→ **AIM OF THE EXERCISE**
Of the lines below, write out exactly those from the line with "カートを見る (321, 2441)" through the line with "[Instagram] (125, 1640)", both included, and skip the rest.

→ **DATA EXTRACTS**
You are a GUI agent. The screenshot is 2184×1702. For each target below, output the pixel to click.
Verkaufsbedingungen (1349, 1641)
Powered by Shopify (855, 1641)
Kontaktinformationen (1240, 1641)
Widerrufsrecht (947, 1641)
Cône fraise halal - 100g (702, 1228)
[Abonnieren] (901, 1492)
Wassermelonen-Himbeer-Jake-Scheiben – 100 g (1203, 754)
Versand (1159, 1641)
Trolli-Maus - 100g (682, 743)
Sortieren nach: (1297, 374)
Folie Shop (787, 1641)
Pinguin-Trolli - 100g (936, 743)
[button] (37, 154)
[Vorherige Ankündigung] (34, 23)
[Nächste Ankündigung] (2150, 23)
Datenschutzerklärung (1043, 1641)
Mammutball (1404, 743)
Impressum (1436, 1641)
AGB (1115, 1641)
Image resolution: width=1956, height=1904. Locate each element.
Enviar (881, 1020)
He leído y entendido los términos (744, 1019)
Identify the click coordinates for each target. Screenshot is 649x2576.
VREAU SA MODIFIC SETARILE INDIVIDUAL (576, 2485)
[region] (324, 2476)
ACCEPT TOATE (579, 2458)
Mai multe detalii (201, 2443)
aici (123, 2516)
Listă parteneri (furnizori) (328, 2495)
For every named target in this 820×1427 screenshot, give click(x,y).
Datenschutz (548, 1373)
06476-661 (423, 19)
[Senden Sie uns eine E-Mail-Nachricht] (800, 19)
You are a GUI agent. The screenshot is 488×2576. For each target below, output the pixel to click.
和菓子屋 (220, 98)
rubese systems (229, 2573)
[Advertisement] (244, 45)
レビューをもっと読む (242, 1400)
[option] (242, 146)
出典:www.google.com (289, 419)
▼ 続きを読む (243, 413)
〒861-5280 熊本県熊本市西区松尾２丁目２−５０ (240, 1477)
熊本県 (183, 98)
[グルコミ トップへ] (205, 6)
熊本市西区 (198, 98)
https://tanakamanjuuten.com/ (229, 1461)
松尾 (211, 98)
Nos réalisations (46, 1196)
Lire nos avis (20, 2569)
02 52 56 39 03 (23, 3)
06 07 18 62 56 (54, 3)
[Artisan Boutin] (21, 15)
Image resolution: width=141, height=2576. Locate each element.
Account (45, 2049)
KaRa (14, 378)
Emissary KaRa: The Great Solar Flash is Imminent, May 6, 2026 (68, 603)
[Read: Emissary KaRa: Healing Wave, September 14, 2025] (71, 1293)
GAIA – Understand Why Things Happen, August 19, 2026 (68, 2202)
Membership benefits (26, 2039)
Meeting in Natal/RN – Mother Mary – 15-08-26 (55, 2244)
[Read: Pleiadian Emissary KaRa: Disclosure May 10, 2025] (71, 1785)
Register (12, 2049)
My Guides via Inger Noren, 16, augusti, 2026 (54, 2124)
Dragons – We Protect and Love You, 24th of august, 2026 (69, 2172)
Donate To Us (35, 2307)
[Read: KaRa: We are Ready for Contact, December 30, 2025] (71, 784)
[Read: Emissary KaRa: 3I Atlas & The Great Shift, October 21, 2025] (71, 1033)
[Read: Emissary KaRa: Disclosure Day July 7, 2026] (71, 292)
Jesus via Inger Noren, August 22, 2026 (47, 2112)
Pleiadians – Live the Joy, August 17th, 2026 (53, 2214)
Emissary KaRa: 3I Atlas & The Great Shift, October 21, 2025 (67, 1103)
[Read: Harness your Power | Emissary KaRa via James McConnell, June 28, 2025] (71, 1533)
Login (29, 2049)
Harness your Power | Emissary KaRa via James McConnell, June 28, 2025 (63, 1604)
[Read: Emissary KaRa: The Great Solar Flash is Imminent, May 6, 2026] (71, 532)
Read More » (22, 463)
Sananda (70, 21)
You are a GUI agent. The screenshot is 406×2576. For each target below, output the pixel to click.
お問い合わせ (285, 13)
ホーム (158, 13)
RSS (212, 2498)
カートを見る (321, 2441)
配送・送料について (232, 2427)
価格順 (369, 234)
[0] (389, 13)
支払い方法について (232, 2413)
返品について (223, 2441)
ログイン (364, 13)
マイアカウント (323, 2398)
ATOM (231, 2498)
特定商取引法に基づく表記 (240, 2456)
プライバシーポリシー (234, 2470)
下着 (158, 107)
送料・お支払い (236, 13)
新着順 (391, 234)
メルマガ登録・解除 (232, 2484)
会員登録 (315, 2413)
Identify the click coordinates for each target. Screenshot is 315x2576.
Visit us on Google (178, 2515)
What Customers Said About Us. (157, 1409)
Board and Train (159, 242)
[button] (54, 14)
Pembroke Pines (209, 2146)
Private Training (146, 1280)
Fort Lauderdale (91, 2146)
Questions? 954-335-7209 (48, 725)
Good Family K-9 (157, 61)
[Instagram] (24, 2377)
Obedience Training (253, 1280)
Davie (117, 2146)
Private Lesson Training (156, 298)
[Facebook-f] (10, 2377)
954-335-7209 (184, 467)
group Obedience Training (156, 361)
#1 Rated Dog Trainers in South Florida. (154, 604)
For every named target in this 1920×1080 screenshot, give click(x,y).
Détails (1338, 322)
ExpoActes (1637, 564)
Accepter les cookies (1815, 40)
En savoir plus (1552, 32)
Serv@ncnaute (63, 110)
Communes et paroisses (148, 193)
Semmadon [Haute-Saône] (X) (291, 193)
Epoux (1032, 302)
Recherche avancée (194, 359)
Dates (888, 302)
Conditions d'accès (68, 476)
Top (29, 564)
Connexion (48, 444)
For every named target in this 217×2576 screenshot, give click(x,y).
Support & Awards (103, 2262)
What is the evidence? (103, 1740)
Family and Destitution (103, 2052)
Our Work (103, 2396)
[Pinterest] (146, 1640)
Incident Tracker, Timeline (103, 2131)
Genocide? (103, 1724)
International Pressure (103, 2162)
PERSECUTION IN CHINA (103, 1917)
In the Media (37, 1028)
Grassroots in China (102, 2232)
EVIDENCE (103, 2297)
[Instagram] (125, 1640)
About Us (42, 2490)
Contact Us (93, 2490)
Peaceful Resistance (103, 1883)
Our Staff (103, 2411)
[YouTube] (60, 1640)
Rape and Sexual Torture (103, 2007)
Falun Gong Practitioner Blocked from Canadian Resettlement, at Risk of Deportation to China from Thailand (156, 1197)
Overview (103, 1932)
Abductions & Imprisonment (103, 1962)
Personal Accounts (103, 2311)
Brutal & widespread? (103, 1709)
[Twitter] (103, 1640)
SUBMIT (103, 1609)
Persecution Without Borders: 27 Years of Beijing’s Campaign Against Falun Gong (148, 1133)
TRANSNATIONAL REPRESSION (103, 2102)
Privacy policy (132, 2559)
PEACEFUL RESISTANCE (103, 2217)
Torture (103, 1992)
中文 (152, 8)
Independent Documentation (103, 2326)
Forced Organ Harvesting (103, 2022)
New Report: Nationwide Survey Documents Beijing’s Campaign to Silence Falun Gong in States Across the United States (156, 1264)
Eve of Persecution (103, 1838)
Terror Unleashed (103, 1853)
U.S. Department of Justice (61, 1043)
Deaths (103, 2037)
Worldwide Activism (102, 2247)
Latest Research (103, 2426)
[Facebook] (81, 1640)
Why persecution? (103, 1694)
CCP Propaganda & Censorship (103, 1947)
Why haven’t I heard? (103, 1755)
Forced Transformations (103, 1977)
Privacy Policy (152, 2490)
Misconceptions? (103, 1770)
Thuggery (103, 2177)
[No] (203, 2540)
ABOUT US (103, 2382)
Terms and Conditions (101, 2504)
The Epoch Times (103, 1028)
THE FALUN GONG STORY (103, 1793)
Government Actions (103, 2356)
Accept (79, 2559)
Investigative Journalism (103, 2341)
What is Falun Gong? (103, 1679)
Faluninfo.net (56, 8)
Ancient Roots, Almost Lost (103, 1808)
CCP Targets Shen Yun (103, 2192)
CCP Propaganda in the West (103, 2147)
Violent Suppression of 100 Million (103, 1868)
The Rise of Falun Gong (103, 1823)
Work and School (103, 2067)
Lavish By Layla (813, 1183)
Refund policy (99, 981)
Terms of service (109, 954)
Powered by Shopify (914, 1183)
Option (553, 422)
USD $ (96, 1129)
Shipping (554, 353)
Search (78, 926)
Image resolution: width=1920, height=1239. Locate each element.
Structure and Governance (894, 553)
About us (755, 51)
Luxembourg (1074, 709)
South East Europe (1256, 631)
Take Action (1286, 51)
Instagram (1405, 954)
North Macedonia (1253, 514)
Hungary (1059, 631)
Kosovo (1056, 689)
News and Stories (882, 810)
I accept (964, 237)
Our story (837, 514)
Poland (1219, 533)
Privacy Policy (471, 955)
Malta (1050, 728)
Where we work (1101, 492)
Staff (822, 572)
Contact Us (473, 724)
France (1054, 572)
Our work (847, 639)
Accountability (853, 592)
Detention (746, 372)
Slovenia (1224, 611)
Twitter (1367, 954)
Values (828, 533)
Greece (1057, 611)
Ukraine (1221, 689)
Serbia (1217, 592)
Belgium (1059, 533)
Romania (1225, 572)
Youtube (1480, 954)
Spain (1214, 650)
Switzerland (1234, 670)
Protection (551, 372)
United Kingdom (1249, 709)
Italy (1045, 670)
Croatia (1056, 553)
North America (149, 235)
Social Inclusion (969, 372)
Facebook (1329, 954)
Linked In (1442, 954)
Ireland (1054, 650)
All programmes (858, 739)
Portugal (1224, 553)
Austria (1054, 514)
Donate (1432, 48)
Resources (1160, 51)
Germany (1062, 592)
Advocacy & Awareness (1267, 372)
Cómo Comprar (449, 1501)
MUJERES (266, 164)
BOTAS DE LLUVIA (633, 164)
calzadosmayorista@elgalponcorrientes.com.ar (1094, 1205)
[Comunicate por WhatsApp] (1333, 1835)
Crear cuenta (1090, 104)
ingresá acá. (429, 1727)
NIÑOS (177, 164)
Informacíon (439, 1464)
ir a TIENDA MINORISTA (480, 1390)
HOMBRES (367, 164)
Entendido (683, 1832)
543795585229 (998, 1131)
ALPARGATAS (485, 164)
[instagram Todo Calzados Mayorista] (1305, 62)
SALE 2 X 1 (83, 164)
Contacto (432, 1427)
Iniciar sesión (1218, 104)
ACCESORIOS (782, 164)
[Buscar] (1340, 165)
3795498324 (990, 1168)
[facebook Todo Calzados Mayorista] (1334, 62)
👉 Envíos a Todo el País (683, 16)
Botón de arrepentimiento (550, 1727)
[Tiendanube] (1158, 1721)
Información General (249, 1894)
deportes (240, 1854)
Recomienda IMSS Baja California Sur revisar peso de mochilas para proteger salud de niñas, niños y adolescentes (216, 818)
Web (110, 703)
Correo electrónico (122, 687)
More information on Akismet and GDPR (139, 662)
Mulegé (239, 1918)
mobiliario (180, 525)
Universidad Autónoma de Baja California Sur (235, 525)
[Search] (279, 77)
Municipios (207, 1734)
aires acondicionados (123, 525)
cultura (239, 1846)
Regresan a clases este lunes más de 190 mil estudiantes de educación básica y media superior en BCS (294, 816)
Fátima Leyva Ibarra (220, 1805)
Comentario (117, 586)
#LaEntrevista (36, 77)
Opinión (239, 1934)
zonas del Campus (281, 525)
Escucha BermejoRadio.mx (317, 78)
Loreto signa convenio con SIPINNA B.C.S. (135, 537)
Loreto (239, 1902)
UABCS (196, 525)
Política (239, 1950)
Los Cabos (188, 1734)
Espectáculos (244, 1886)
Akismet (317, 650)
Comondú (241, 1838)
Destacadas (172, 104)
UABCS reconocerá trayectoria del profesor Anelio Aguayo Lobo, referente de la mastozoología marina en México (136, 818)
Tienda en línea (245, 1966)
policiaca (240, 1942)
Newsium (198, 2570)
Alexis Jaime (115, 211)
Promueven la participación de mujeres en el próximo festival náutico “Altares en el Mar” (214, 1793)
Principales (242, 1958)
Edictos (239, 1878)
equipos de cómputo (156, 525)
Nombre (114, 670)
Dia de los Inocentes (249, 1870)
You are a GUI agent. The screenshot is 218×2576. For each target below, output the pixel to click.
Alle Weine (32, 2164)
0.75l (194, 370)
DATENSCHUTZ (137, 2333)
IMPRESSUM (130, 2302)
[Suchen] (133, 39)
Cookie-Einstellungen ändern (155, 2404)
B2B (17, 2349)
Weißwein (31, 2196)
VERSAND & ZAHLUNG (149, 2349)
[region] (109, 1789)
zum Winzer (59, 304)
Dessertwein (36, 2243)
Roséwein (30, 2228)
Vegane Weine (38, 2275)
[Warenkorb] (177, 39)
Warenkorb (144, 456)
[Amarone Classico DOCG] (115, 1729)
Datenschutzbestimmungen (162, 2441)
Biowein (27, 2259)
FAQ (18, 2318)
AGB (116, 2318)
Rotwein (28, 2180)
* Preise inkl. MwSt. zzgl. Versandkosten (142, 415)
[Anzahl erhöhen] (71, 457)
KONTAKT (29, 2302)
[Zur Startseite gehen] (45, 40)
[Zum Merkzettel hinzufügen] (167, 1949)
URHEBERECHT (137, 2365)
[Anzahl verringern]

→ **RESULT FOR THIS EXERCISE**
カートを見る (321, 2441)
配送・送料について (232, 2427)
価格順 (369, 234)
[0] (389, 13)
支払い方法について (232, 2413)
返品について (223, 2441)
ログイン (364, 13)
マイアカウント (323, 2398)
ATOM (231, 2498)
特定商取引法に基づく表記 (240, 2456)
プライバシーポリシー (234, 2470)
下着 (158, 107)
送料・お支払い (236, 13)
新着順 (391, 234)
メルマガ登録・解除 (232, 2484)
会員登録 (315, 2413)
Identify the click coordinates for each target. Screenshot is 315x2576.
Visit us on Google (178, 2515)
What Customers Said About Us. (157, 1409)
Board and Train (159, 242)
[button] (54, 14)
Pembroke Pines (209, 2146)
Private Training (146, 1280)
Fort Lauderdale (91, 2146)
Questions? 954-335-7209 (48, 725)
Good Family K-9 (157, 61)
[Instagram] (24, 2377)
Obedience Training (253, 1280)
Davie (117, 2146)
Private Lesson Training (156, 298)
[Facebook-f] (10, 2377)
954-335-7209 (184, 467)
group Obedience Training (156, 361)
#1 Rated Dog Trainers in South Florida. (154, 604)
For every named target in this 1920×1080 screenshot, give click(x,y).
Détails (1338, 322)
ExpoActes (1637, 564)
Accepter les cookies (1815, 40)
En savoir plus (1552, 32)
Serv@ncnaute (63, 110)
Communes et paroisses (148, 193)
Semmadon [Haute-Saône] (X) (291, 193)
Epoux (1032, 302)
Recherche avancée (194, 359)
Dates (888, 302)
Conditions d'accès (68, 476)
Top (29, 564)
Connexion (48, 444)
For every named target in this 217×2576 screenshot, give click(x,y).
Support & Awards (103, 2262)
What is the evidence? (103, 1740)
Family and Destitution (103, 2052)
Our Work (103, 2396)
[Pinterest] (146, 1640)
Incident Tracker, Timeline (103, 2131)
Genocide? (103, 1724)
International Pressure (103, 2162)
PERSECUTION IN CHINA (103, 1917)
In the Media (37, 1028)
Grassroots in China (102, 2232)
EVIDENCE (103, 2297)
[Instagram] (125, 1640)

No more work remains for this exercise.